At the Open Source Climate (OS-Climate) initiative, we are building an open data science platform that supports complex data ingestion, processing and quality management requirements. We take advantage of the latest advances in open source data platform tools, machine learning, and the development of scenario-based predictive analytics by OS-Climate community members.
In this talk, we will present how we are implementing the OS-Climate data commons platform based on a data mesh architecture to make data accessible, available, discoverable, and interoperable across various development streams, while supporting strict compliance requirements around data access and regulatory disclosures.
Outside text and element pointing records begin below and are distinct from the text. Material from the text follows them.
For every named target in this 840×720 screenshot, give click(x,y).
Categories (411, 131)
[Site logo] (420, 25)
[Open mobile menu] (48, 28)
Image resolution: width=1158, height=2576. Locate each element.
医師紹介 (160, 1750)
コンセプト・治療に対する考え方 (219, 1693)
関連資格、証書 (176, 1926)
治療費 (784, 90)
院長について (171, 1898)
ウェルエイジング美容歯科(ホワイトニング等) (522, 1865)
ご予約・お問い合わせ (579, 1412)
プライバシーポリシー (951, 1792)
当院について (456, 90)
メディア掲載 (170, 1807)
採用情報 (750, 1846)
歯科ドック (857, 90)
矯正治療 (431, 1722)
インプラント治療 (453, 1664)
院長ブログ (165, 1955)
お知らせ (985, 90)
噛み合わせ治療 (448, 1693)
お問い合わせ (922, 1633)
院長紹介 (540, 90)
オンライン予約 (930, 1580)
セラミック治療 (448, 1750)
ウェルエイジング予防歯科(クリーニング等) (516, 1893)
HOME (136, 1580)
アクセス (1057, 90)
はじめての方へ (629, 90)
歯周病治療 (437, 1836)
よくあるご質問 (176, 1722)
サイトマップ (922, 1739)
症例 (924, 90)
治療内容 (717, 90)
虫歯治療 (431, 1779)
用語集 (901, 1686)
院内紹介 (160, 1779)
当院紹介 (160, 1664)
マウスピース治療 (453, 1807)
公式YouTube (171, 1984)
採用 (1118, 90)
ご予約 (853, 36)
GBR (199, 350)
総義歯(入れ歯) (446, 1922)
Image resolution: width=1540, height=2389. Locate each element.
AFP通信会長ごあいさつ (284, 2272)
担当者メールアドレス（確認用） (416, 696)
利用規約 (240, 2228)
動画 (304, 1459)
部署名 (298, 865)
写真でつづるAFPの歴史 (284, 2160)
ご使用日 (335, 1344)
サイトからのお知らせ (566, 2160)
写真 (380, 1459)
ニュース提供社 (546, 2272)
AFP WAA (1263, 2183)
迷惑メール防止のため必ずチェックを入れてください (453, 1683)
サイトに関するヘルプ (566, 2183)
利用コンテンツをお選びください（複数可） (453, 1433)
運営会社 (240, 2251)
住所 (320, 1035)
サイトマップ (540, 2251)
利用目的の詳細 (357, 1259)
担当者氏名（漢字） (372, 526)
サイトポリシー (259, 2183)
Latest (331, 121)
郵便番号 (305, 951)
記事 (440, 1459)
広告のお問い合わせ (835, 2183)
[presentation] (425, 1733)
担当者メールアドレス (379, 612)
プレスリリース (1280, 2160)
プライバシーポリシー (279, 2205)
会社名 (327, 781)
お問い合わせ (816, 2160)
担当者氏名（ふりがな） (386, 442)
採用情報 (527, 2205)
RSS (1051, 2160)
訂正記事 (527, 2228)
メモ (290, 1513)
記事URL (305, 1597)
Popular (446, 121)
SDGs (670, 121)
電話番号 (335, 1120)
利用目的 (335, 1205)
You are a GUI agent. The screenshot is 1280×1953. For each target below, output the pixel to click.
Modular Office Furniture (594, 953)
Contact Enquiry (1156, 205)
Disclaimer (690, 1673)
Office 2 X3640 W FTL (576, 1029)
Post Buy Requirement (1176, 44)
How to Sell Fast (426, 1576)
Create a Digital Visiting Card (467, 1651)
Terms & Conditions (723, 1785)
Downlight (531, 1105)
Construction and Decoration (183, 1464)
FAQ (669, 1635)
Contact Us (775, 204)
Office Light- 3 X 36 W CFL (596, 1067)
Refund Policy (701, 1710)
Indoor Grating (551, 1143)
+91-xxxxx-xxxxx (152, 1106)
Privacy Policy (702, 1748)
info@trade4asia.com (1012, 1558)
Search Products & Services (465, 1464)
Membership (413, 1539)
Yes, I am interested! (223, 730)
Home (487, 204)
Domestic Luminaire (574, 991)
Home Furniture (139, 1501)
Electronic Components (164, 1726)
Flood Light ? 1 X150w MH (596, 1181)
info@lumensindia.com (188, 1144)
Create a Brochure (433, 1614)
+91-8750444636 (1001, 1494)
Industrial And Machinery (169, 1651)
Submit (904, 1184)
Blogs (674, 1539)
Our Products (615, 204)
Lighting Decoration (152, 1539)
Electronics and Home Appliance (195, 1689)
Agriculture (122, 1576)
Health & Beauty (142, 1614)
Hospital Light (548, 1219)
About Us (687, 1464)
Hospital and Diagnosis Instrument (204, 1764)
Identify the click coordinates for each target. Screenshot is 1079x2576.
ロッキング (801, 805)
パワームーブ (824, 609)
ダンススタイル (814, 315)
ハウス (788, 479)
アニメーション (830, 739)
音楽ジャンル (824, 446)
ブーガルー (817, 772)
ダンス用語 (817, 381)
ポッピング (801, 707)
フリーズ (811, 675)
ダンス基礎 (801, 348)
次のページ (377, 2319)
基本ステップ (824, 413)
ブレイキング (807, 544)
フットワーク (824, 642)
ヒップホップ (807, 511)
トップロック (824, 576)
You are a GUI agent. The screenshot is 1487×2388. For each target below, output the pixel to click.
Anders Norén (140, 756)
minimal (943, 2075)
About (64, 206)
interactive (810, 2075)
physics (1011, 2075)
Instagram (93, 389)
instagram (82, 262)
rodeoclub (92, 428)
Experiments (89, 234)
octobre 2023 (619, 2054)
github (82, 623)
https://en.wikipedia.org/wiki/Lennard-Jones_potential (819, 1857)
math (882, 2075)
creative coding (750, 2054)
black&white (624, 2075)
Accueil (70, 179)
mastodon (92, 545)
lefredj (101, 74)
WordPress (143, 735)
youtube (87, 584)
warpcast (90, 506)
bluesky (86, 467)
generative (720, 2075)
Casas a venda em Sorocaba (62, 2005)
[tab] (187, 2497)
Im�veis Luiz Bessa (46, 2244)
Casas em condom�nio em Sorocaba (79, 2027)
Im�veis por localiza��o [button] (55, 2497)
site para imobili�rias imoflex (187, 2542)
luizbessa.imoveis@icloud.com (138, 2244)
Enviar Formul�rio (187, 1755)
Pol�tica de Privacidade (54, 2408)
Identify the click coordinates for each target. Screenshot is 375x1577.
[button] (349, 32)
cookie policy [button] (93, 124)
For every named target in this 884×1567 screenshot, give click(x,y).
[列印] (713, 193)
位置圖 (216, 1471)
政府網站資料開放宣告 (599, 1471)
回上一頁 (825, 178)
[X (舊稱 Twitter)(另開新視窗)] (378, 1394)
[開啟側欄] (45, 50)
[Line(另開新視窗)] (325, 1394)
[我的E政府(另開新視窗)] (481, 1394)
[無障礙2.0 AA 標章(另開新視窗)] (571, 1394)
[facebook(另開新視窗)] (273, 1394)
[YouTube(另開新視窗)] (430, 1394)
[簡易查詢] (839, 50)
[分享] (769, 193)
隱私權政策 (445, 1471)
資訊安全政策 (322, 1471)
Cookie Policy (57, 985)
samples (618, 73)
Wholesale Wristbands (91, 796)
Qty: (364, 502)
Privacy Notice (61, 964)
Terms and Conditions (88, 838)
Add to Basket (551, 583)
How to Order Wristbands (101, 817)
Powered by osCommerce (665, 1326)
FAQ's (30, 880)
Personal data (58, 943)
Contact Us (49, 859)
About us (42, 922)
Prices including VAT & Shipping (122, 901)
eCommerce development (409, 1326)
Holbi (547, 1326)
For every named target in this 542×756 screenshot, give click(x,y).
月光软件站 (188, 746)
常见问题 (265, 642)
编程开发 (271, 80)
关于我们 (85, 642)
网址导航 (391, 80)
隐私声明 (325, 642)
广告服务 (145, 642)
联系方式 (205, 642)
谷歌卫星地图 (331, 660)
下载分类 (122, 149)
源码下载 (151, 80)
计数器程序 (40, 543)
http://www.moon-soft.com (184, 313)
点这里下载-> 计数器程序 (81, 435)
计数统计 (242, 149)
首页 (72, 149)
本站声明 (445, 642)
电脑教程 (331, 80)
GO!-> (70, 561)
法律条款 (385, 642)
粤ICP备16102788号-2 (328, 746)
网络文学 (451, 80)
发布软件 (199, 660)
We will explain how the OS-Climate platform leverages open source tools including KubeFlow, Trino, Jupyter, Elyra pipelines and OpenShift to build maintainable and collaborative pipelines, and federate heterogeneous data sources into a controlled, common data resource for our community of climate data scientists and financial sector stakeholders.
Bio: Erik Erlandson is a Software Engineer at Red Hat’s AI Center of Excellence, where he explores emerging technologies for Machine Learning and Data Science workloads on Kubernetes, and assists customers with migrating their Data Science workloads onto the cloud. Erik is a committer on the Apache Spark project and contributor to the Ray distributed compute platform.